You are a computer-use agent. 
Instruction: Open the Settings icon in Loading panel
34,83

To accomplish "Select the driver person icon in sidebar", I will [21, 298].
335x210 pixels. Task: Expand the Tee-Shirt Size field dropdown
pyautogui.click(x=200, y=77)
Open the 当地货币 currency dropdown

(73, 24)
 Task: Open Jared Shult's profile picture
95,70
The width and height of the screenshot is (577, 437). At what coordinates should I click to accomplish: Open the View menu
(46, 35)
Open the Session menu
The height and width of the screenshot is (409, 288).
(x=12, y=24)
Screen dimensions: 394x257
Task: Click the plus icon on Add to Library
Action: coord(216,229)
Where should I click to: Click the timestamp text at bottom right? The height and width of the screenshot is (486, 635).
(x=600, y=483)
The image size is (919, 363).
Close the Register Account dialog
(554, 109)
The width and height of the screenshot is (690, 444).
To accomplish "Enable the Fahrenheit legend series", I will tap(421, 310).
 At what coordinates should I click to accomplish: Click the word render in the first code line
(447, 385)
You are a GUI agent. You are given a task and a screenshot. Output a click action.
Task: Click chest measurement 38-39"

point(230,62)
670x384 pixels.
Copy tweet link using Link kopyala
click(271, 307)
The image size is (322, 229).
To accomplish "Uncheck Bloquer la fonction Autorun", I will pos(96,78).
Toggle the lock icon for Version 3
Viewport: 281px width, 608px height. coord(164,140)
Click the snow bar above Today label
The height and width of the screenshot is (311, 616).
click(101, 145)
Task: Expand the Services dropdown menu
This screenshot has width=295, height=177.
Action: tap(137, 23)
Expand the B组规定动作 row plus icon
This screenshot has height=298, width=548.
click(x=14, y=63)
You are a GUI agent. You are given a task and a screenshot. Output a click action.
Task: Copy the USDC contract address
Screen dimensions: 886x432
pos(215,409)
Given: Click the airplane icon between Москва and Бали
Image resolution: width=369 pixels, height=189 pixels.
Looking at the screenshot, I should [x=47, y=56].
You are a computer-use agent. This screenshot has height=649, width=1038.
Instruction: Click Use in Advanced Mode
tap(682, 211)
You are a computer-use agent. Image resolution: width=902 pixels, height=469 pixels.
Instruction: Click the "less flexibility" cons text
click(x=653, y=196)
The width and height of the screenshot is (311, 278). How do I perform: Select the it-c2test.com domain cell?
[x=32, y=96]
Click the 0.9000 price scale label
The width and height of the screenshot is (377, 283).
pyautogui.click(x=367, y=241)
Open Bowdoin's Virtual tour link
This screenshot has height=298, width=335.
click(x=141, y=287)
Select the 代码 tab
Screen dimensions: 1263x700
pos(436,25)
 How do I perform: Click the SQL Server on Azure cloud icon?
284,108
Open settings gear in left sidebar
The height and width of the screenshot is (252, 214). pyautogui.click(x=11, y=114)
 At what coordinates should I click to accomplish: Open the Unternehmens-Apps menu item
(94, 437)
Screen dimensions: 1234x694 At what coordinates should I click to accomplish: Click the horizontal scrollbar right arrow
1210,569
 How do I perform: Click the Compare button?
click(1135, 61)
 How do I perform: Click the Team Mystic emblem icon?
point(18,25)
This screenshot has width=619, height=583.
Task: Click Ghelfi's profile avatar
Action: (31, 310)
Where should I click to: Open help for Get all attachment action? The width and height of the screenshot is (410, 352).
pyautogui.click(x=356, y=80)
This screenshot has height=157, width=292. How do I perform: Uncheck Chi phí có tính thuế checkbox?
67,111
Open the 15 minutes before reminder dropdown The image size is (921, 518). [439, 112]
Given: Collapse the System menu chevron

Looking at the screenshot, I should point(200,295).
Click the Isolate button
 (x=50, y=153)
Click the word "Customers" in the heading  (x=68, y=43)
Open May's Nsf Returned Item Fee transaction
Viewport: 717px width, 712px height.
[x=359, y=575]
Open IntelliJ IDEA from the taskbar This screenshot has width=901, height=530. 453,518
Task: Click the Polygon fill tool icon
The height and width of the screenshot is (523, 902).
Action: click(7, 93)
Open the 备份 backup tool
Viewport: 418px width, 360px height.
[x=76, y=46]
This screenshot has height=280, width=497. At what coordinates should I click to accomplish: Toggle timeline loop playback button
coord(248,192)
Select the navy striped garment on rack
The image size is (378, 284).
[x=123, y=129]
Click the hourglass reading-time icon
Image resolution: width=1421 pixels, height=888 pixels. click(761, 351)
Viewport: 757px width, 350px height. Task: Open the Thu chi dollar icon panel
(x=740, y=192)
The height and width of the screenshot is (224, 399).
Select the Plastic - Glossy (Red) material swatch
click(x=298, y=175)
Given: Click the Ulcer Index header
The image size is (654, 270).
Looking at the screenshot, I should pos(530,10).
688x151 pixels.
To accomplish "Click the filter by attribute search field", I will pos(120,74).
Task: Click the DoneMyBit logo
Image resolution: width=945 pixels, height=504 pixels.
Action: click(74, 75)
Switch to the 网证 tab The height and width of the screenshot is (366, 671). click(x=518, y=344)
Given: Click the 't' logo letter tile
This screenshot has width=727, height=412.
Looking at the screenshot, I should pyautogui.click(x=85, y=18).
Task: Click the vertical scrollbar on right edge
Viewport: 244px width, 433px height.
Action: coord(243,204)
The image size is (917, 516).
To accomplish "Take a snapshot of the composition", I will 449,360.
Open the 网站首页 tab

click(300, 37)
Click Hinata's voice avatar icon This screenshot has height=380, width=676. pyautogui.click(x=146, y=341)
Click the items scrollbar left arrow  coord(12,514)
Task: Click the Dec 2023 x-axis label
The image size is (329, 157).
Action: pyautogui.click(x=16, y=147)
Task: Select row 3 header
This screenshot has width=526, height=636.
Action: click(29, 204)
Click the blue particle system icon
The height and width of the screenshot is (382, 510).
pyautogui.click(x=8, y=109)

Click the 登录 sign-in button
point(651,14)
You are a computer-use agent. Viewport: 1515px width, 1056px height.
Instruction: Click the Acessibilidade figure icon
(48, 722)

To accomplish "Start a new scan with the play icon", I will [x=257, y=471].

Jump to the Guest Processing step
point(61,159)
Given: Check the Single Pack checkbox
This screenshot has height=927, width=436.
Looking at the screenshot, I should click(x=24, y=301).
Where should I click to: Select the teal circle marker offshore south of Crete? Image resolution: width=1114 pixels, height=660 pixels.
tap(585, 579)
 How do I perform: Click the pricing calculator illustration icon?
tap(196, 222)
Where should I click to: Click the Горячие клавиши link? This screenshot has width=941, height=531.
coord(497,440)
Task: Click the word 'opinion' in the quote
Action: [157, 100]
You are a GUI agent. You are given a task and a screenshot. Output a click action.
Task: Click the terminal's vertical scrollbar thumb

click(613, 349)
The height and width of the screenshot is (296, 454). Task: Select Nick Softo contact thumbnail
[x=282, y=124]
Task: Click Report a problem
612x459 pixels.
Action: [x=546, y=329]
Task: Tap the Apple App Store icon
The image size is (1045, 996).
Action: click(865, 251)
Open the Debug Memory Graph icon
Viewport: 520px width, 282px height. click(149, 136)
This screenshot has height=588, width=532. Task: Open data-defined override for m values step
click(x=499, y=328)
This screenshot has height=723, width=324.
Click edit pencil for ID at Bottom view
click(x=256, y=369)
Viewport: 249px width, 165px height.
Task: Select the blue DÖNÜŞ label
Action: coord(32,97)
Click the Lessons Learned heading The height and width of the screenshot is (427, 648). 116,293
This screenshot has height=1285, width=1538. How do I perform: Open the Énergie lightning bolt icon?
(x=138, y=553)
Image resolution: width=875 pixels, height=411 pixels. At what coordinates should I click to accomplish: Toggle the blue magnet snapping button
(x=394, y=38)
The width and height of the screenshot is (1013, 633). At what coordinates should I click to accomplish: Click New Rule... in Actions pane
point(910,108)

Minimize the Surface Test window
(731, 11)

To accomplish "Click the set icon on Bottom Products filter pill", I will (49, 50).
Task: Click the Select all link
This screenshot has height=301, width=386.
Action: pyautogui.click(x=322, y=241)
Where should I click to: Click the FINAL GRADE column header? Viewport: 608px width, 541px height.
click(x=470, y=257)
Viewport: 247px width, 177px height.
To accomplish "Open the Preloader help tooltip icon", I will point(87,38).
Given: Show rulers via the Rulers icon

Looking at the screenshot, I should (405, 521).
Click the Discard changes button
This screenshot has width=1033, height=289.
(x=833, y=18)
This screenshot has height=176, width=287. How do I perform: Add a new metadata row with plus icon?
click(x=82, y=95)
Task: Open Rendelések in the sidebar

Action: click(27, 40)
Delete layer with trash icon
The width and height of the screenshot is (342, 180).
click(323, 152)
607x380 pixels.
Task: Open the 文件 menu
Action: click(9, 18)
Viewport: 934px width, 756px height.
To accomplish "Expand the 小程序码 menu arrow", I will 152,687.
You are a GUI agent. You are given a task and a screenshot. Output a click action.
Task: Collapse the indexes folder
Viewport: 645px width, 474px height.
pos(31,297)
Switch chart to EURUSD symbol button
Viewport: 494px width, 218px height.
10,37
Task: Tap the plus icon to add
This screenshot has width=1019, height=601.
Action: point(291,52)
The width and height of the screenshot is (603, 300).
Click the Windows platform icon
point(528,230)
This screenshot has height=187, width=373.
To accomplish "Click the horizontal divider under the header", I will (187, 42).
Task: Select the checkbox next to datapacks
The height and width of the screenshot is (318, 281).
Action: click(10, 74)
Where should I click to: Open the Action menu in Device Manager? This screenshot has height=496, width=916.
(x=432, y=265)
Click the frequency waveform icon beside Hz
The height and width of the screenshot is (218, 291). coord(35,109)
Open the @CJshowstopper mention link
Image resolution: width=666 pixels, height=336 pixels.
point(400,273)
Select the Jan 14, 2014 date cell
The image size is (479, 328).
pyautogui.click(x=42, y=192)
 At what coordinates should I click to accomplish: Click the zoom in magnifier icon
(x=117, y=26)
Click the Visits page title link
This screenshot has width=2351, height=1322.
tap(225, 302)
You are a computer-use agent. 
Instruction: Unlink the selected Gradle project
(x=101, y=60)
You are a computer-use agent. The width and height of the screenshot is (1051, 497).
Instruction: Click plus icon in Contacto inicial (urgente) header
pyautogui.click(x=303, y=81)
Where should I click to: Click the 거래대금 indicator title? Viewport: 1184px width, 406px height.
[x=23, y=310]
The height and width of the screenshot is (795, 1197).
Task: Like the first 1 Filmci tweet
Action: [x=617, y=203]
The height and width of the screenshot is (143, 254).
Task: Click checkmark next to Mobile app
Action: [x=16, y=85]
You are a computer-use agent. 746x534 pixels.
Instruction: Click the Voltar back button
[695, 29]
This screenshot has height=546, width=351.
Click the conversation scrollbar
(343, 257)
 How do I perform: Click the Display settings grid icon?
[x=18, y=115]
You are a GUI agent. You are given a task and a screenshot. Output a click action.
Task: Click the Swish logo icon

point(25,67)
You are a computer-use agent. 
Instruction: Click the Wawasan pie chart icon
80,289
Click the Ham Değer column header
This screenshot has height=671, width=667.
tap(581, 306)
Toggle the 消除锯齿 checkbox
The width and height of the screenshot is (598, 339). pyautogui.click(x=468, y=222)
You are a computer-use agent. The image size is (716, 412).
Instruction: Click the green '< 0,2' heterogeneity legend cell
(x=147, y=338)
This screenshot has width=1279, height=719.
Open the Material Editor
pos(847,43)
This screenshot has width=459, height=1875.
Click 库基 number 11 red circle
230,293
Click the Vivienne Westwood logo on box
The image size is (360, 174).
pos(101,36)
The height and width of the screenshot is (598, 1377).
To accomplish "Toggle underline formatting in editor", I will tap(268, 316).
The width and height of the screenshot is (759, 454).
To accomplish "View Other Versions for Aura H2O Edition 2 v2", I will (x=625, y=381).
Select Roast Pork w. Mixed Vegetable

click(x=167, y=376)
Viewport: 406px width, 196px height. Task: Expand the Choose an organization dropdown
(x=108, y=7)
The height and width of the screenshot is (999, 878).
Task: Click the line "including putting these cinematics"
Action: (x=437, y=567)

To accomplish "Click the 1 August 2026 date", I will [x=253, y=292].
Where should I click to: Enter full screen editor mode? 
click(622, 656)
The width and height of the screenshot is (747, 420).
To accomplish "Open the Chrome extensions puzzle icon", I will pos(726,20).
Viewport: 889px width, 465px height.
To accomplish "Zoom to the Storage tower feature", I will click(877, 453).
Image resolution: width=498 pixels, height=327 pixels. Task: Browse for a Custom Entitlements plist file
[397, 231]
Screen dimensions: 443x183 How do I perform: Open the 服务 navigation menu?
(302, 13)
------------------------------------------------
- What needs to be done: Each line above that contains the string "filter" should be copied.

- Solved problem:
To accomplish "Click the filter by attribute search field", I will pos(120,74).
To accomplish "Click the set icon on Bottom Products filter pill", I will (49, 50).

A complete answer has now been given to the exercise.